New life in an old violin concerto: Francesca Dego casts wisely in Mozart #5

Francesca Dego gave extra animation to Mozart.

 A couple of masterpieces by teenagers bulk large this weekend at Hilbert Circle Theatre as the Indianapolis Symphony Orchestra welcomes two fascinating guest artists: conductor Asher Fisch and violinist Francesca Dego. The program's third piece offers insight into Fisch's skills and rapport with an orchestra new to him.

Robert Schumann ascended quickly to mastery as a literary-minded romantic whose calculated maturity got caught up in the mental illness that was to bring him down in middle age. His Overture to "Manfred," put well into the context of the composer's affinities by the program notes (Marianne Williams Tobias), represents his conflicted attitude toward viability in the theater.
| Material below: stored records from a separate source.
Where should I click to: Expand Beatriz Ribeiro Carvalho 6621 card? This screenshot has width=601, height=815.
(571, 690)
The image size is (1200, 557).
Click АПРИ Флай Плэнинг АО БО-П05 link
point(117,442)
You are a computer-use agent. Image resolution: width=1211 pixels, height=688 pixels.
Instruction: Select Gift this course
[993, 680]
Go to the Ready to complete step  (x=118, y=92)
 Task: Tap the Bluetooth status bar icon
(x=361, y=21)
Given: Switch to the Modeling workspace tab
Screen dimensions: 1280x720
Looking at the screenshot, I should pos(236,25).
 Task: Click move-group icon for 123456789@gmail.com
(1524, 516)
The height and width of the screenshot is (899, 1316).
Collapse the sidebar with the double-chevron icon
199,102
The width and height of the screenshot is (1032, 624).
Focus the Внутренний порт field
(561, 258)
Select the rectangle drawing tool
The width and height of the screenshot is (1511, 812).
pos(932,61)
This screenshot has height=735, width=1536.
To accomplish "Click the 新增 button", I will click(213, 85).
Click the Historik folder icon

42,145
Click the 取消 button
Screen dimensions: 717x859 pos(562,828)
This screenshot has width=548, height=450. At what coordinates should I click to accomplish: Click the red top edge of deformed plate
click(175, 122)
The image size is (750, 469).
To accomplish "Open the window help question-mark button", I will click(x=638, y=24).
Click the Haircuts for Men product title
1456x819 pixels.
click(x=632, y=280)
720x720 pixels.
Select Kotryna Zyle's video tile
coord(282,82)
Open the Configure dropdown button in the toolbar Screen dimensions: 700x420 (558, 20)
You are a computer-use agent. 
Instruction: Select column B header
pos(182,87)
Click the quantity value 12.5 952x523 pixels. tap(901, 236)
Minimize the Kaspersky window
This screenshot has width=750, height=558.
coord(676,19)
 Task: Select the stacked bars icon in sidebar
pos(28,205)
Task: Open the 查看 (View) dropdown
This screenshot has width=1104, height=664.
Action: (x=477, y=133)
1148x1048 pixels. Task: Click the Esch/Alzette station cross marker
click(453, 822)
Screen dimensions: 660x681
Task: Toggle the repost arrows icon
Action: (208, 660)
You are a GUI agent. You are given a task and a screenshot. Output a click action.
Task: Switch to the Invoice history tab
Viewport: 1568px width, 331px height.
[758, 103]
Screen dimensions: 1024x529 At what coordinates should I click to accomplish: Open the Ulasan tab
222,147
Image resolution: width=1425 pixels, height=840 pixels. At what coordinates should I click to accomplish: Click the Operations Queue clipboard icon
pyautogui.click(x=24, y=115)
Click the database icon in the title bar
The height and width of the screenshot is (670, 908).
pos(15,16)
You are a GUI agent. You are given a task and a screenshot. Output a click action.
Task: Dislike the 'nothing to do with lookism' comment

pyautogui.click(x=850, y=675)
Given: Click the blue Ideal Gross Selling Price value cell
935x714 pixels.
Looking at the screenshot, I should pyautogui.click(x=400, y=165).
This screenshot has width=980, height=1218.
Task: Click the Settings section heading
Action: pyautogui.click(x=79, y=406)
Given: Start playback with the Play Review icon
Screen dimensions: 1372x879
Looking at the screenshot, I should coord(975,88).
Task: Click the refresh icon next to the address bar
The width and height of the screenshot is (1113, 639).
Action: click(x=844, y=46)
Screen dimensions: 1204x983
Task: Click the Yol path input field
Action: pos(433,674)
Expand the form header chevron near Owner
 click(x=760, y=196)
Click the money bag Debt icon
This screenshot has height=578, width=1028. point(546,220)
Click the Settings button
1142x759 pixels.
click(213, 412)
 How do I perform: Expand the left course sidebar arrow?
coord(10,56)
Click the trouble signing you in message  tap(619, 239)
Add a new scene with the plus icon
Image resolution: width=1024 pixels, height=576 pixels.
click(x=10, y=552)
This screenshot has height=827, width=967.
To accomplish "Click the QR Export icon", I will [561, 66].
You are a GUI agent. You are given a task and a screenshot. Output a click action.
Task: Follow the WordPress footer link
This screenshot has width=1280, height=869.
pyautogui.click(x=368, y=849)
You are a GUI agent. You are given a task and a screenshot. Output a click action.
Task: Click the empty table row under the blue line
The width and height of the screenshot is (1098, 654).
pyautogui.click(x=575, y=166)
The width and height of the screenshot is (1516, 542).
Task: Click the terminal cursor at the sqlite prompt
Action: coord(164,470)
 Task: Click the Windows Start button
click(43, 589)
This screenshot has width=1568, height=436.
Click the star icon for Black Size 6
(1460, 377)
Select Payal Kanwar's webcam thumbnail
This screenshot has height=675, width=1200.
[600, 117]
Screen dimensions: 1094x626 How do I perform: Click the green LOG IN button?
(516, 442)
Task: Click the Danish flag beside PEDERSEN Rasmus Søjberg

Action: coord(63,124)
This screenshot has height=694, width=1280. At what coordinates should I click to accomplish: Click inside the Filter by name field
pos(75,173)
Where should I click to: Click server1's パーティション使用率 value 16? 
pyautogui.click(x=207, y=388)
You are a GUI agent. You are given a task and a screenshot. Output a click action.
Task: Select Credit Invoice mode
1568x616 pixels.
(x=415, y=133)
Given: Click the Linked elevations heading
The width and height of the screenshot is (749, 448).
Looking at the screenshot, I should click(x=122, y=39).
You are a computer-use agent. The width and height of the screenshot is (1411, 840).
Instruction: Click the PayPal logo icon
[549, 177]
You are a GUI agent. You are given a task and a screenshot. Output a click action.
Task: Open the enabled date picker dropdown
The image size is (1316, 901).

The overture survives, amid a clutch of cast-off pieces inspired by Lord Byron's isolated hero — a manic-depressive with obvious resonance for Schumann. The ISO opens this program with the work, and Fisch's regard for it was immediately evident in Friday's performance (there's a second one at 5:30 this afternoon). The inevitable mood swings were well-controlled. The tensile strength in Fisch's podium manner — the clear pulse and the phrasing acumen — served the music well. The control he exerted over the responsive ensemble never got in the way of the score's restless warmth of feeling.

In retrospect, the overture performance amounted to a showcase for qualities Fisch would bring to Dmitri Shostakovich's Symphony No. 1 in F minor after intermission. The most distinguished symphonist of the 20th century, Shostakovich entered the lists at age 19, receptive to various influences as a student but already showing a flair for orchestral color and dynamic energy that bore his signature.  

In remarks from the podium, Fisch prepared the audience for the variety of expression and melodic thrust laid out in the first movement, in particular the grotesqueness that figures throughout. The different voices making revolving-door entrances were nicely introduced. Small solos are unconventionally laid out, with ad hoc concertino groups forming and dissolving. Chiaroscuro shades flashed before us in the second movement, and Fisch managed shifting tempos expertly. 

Asher Fisch showed mastery of phrasing, tempo, and color.

The soloing became spectacular, but in an oddly foreboding way, in the slow movement. You couldn't help thinking that the young composer, feeling his oats though he was in 1925, might have been nursing feelings of dread as Soviet life narrowed against progressive possibilities: Lenin, having died the year before, was being replaced by a much more repressive leader who was to put Shostakovich and all his artistic compatriots in huge peril over the next decade. 

The symphony's finale seems to blow away such concerns, but the exuberance is shadowed by the irony that often overtakes Shostakovich's triumphant mode. Again, tempo shifts and detailed phrasing, always linked to expressive purposes, characterized the performance: it was good to have a maestro in charge who knows the difference between largo and lento, and can give distinction to the music that  goes with each of those slow tempos in this score. But faster paces dominate, and the layering of textures exhilarates. Robust climaxes were smoothly prepared, mixed amid the recurring surprises.

This orchestra, significantly younger than it was pre-pandemic, sounds as good as ever. It is in excellent shape to be led by a new music director. I hope the musicians are as lucky in the selection as he or she surely will be. 

Dego played the most popular of the five violin concertos Mozart wrote, also at age 19: No. 5 in A major ("Turkish"). Her lean tone drew attention to her agility in the first movement, but more noteworthy was her instinct for question-and-answer phrasing. Within the solo part, one heard continual dialogue. The effect was not overblown, but offered harbingers of Mozart's great operas to come. The tone attained splendor in the cadenza (her own?) becoming postively incandescent: I thought (following Romeo about Juliet): "O, she doth teach the torches to burn bright."

Dego's performance took on a courtly air in the middle movement; her cadenza kept the movement soft-spoken as it paraphrased the melodies with some neatly applied double-stops. Decorative elements were also topnotch in the finale Rondo: Tempo di Minuetto, and especially idiomatic in the "Turkish" episode that gives the piece its nickname. Orchestra and soloist took it at a rowdy pace, which suited Fisch's remark during "Words on Music" that while the minuet was being danced in the salons of Vienna, the Ottoman soldiery was partying just outside the gates. Called back by the larger than usual audience for an encore, Dego obliged with a seductive performance of Paganini's Caprice No. 13.